The coalition is made up of both international and domestic NGOs along with youth organisations, environmental groups, academics, and trade unions. Its member organisations work in a broad variety or areas – from humanitarian relief to labour rights and environmental sustainability – in Ireland and in over 50 countries around the world. This diverse partnership has come together in the belief that Agenda 2030 – the global development plan agreed in September 2015 at the United Nations – must be fully implemented and its promises kept.
Together, we collaborate in advocacy for effective implementation of the SDGs and to monitor the Irish government’s compliance with its responsibilities as a signatory to the plan. Given that Ireland co-facilitated negotiations for the Goals (along with Kenya), it behoves the government to set a strong example in implementing each and every one of them, in line with the guiding principle to ‘leave no-one behind’. Moreover, the SDGs are interconnected and interdependent, so a holistic and comprehensive approach with coherent policies is essential to their success. As such, strong political leadership, effective coordination and a whole-of-government approach are crucial.

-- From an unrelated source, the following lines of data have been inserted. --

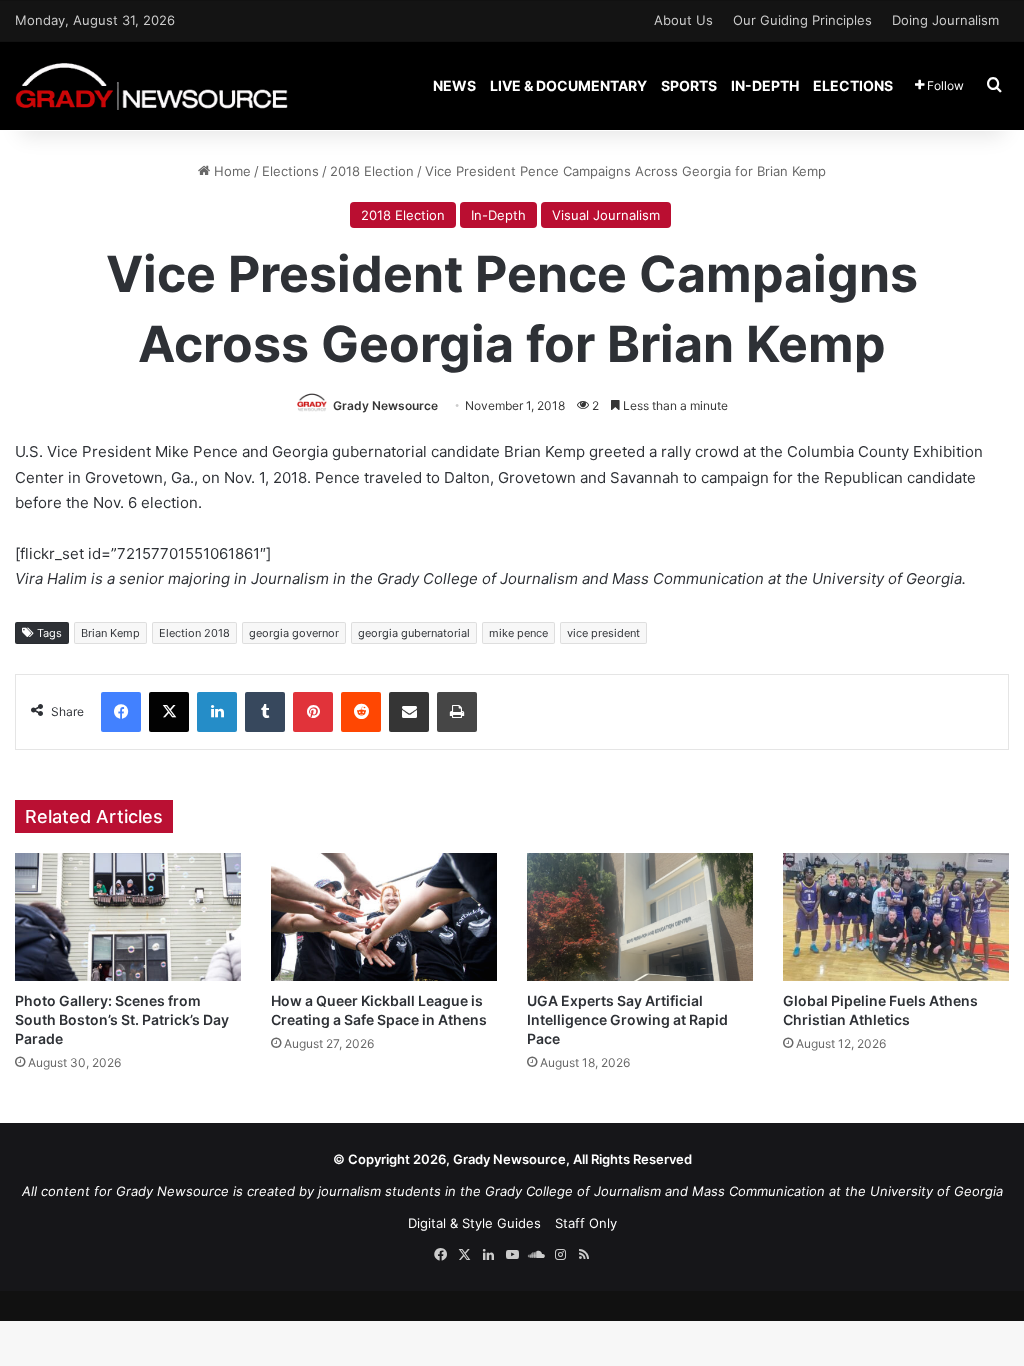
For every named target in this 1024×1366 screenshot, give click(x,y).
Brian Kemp (110, 633)
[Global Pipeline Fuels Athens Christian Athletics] (896, 916)
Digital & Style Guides (474, 1223)
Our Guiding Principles (802, 20)
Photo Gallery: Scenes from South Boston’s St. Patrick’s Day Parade (122, 1019)
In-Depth (765, 85)
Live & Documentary (568, 85)
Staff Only (586, 1223)
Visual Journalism (606, 215)
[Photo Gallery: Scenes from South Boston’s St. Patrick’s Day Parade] (128, 916)
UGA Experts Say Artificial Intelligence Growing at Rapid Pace (627, 1019)
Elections (853, 85)
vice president (603, 633)
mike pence (518, 633)
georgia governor (294, 633)
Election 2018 (194, 633)
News (454, 85)
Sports (689, 85)
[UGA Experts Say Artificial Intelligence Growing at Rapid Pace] (640, 916)
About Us (683, 20)
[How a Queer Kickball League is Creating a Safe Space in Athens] (384, 916)
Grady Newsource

As members of Coalition 2030, we call on the Irish government to deliver the following:
1. An ambitious National Action Plan led by the Taoiseach—involving all government departments—to steer, implement, monitor and report on the SDGs. This plan must emphasise the interlinked nature of the Goals—making the link, for example, between agriculture and climate change, trade policy and global poverty.
2. An inclusive monitoring forum, one in which civil society and in particular those vulnerable groups—both in Ireland and internationally—who stand to gain or lose most from Ireland’s work on the SDGs, are fully represented.
3. Increased financing for development. The government must commit the resources required to achieve the SDGs, both at home and internationally. A key indicator of this commitment will be a clear and credible plan to reach the UN target to spent 0.7% of our GNI on overseas development aid (ODA).
If the SDGs are to be the transformative agenda originally envisaged then determined and consistent action on the part of governments in Ireland and around the world is required. Governments will not achieve the SDGs without working with civil society, however . The Irish government has been slow to date in making meaningful efforts to implement the SDGs. Three years after the agreement of the 2030 Agenda, it is no longer enough for governments to come before the UN speaking only of grand plans and noble intentions for the future – they must show concrete evidence of determined and effective efforts to incorporate the Goals into all areas of state and public sector activity.